J’aurais pu titrer ma critique « La maladie de l’amour », car il s’agit bien, dans ce drama, de la difficulté d’aimer et du sabotage amoureux : de l’incapacité à faire le deuil d’une relation passée, de se rendre psychologiquement ou physiquement malade de ce cœur émietté, ou encore de protéger une solitude plutôt que d’affronter un nouvel amour qui pourrait s’effondrer.
Et puis il y a les remèdes : des mots pour panser des blessures, des repas pour réconforter les paquets d’émotions refoulées, des amis pour se nicher, du temps pour se réparer.
Il est psychiatre, elle est productrice de contenus web. Autour de ces deux-là, leurs ex-compagnons rôdent, prêts à tout pour reconquérir leur amour enterré. Elle est anorexique, il est obsessionnel et psychotique.
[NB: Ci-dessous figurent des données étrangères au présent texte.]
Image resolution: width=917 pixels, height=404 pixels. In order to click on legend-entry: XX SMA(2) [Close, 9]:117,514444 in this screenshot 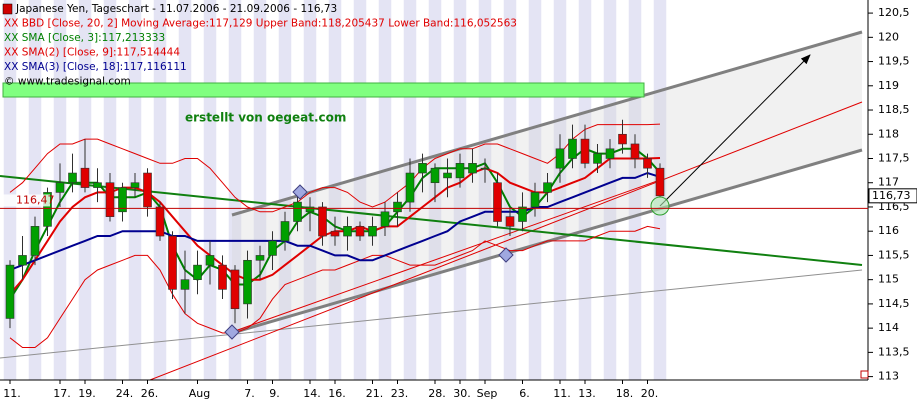, I will do `click(92, 53)`. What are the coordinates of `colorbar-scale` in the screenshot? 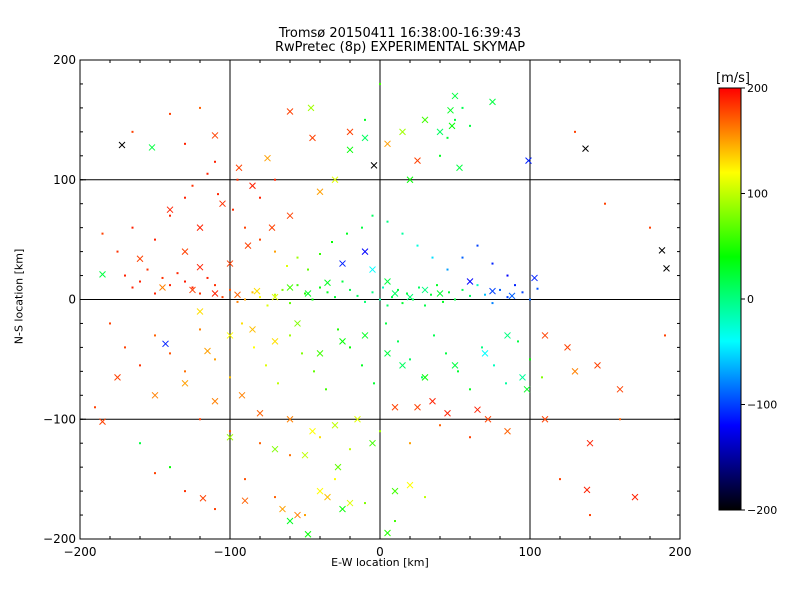 It's located at (730, 299). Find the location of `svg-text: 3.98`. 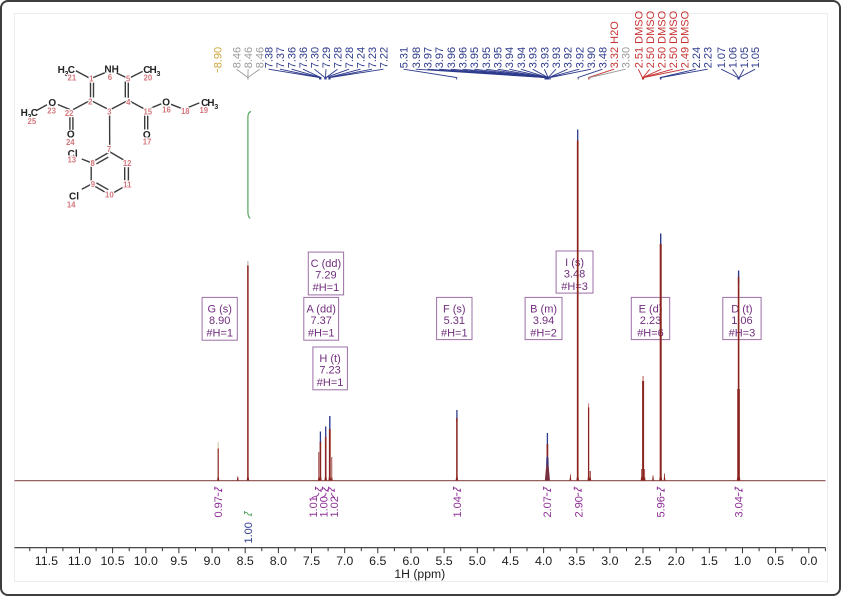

Il y a aussi des patients et des parents avec leur plein de culpabilité : d’avoir trompé, abandonné, d’avoir longtemps fermé les yeux…
C’est une comédie pleine de clichés et de moments caricatures, et pourtant l’on rit. C’est une histoire d’amour qui fleurit sur un tas de substances décomposées. C’est un message d’espoir envers les personnes qui suffoquent dans leur solitude et dans leur mal d’aimer.
Il y a de la tendresse dans le jeu des acteurs, de la douceur dans l’œil du réalisateur, de l’intelligence dans l’écriture, et puis surtout de l’humain, de l’aide, de la compréhension et des épaules pour pleurer.
« Dinner Mate » m’a rappelé un autre drama sensible, « Because This is My First Life », avec ce quelque chose d’une page à tourner, d’un nouveau départ, de ce nouveau livre qu’il va bien falloir commencer.